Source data

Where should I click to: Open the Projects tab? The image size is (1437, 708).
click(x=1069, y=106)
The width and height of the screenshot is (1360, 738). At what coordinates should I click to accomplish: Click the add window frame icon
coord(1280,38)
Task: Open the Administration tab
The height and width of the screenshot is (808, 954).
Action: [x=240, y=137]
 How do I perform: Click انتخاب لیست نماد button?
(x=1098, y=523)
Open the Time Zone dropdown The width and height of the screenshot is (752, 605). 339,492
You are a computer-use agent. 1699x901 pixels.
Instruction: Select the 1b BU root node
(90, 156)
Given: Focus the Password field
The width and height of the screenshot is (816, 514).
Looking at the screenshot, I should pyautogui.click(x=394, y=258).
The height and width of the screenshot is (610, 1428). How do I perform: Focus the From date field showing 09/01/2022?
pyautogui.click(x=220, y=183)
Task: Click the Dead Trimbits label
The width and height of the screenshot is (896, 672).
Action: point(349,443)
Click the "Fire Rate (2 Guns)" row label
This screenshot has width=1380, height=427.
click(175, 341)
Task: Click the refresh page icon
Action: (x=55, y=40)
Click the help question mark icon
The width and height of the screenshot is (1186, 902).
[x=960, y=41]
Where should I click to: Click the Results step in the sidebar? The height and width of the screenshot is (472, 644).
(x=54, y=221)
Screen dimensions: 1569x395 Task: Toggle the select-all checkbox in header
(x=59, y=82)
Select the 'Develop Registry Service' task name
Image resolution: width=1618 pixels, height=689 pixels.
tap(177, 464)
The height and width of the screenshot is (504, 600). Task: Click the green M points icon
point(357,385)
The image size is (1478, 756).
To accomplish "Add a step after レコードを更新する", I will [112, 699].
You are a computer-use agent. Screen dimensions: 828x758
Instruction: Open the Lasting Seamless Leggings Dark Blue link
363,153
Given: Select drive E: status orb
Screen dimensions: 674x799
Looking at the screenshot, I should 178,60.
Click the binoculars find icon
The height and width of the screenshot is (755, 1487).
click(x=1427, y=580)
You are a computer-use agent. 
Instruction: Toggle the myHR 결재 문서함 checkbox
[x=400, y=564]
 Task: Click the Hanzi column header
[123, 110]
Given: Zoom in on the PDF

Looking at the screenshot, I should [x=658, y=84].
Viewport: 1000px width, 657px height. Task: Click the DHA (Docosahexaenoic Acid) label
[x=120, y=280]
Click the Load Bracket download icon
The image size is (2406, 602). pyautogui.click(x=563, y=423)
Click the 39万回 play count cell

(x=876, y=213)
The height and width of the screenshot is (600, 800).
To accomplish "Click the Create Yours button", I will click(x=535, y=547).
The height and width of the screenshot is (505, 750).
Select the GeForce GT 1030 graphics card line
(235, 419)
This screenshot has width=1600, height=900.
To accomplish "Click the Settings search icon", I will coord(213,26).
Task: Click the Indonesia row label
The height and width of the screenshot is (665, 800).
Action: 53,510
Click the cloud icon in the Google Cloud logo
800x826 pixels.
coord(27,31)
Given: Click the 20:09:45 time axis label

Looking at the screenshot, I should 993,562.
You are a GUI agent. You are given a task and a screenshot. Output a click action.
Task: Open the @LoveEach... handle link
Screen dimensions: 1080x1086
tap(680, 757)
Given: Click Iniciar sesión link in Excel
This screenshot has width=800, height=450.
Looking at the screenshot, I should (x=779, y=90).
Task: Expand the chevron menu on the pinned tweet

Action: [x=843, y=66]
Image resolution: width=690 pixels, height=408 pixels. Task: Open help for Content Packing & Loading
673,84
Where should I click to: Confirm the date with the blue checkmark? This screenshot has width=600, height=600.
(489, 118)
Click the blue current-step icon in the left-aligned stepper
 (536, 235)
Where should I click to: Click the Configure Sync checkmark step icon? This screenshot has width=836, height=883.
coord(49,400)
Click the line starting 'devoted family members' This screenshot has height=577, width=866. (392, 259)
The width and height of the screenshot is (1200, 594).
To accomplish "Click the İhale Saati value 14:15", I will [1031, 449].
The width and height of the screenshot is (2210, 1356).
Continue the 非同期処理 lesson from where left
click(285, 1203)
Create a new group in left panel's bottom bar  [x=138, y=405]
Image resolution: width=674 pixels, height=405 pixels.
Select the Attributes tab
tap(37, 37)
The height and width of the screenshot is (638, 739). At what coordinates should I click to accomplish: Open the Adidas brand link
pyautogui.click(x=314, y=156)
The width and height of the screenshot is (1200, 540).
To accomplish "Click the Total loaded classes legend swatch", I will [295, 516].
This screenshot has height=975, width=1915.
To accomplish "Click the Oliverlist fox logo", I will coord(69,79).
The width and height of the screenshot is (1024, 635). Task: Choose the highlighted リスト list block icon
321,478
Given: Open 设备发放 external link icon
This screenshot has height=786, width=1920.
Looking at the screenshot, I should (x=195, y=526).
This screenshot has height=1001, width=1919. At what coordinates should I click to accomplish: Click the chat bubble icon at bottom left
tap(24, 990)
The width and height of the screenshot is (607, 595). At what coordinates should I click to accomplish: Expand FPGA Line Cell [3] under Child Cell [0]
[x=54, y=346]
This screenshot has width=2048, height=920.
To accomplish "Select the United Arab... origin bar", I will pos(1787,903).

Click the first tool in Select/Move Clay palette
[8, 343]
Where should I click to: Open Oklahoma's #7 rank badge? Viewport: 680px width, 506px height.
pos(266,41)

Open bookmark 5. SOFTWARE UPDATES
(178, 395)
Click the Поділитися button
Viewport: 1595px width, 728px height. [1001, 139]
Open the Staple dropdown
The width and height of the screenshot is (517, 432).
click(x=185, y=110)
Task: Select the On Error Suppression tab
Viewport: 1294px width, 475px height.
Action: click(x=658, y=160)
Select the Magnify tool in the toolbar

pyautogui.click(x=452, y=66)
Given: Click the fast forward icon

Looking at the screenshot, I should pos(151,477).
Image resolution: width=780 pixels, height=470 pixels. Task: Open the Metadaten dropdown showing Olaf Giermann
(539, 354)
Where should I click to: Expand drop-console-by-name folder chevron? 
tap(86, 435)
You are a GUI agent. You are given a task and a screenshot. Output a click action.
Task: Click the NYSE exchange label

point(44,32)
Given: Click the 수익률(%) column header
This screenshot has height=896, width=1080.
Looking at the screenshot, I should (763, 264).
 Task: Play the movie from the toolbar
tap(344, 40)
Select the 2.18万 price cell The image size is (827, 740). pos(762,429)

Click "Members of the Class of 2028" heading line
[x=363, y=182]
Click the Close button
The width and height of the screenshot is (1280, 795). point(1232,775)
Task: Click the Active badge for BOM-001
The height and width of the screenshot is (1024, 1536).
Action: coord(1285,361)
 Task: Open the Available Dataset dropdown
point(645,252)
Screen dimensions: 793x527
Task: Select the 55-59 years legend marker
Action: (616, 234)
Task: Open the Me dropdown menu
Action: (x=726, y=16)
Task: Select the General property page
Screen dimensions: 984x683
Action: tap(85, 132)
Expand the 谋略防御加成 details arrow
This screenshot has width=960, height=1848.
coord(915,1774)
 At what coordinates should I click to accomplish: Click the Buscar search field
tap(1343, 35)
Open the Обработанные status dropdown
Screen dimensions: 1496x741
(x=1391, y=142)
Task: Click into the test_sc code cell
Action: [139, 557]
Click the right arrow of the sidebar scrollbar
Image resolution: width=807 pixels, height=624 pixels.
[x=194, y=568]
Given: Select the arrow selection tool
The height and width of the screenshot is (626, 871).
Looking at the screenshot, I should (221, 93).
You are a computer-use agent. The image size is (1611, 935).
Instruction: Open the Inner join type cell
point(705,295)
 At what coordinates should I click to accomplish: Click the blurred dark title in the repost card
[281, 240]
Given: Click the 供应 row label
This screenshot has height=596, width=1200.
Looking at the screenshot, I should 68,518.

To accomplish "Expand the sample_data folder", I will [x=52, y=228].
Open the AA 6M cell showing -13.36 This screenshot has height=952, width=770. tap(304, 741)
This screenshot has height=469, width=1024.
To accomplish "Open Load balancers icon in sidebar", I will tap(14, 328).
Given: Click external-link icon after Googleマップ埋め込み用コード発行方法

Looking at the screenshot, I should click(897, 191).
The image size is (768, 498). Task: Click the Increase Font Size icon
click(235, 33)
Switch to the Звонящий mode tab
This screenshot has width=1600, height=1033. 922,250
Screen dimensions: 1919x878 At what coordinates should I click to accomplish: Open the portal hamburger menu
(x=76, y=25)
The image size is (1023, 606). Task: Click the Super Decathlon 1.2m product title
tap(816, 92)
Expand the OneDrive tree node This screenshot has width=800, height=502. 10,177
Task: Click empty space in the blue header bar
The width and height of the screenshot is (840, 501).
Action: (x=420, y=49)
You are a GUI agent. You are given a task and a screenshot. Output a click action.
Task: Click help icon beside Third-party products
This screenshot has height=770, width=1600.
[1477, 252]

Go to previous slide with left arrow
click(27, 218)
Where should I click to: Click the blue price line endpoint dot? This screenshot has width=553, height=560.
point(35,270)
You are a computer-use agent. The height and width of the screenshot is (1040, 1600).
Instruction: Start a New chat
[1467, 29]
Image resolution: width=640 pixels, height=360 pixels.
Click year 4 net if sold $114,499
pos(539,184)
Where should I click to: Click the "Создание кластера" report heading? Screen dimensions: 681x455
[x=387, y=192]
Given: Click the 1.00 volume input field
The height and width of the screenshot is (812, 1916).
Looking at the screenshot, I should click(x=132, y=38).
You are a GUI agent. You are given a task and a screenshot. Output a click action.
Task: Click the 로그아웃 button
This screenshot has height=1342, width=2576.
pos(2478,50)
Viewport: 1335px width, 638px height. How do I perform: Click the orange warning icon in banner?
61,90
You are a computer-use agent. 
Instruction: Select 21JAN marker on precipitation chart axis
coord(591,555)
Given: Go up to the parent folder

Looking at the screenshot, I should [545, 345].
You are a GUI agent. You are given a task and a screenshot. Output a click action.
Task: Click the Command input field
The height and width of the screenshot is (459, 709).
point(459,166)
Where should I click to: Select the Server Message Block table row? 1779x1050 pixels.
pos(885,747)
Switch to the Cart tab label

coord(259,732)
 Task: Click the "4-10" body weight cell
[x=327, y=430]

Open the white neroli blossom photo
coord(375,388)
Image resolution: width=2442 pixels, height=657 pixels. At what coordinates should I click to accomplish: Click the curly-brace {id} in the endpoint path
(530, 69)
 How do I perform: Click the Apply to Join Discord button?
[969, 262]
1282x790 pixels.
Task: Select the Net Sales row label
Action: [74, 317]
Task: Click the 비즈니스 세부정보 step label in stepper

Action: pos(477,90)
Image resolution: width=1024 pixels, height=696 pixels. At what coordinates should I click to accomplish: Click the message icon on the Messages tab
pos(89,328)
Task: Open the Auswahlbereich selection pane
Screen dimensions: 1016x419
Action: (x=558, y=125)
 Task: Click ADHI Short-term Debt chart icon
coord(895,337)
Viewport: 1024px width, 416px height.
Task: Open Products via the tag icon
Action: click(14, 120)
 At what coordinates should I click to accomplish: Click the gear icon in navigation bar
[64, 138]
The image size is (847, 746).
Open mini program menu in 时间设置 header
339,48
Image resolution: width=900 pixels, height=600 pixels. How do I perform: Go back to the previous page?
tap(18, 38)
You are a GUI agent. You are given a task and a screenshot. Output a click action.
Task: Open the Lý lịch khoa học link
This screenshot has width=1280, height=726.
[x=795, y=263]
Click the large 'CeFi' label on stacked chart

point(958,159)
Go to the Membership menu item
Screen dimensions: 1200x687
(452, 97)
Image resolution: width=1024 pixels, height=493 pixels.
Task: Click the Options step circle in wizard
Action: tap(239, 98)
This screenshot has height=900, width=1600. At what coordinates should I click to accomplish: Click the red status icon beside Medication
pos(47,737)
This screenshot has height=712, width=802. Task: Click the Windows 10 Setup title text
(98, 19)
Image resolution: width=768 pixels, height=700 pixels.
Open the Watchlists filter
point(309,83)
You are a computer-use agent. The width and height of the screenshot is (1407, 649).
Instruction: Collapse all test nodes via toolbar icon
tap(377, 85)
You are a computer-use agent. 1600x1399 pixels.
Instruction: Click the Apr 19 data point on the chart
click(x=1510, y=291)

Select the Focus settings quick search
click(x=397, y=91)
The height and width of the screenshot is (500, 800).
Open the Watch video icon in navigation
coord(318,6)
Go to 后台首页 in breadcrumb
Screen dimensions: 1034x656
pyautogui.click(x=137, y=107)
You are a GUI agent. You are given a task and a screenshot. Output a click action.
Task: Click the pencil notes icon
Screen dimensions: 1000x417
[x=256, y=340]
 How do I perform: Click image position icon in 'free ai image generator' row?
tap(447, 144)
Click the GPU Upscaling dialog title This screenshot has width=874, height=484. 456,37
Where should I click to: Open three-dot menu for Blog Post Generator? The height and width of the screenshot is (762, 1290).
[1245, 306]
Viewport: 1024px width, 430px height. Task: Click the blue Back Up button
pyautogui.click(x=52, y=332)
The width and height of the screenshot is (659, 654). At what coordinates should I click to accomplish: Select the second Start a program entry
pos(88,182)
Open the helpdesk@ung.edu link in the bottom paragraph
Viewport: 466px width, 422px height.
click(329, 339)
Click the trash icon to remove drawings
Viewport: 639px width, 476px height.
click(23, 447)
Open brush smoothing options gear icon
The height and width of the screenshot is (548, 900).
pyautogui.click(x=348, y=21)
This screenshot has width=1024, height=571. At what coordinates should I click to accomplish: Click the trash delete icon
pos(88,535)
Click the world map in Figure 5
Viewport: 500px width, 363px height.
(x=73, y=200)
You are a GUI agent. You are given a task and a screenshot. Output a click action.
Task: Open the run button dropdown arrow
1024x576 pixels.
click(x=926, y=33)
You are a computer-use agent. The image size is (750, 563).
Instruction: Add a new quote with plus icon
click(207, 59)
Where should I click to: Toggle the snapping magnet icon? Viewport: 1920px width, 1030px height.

(PROBLEM TO WORK ON) Check each line of the records above, and copy those that hold the word "selection".

(ANSWER SPACE)
Given: Select the arrow selection tool
Task: Open the Auswahlbereich selection pane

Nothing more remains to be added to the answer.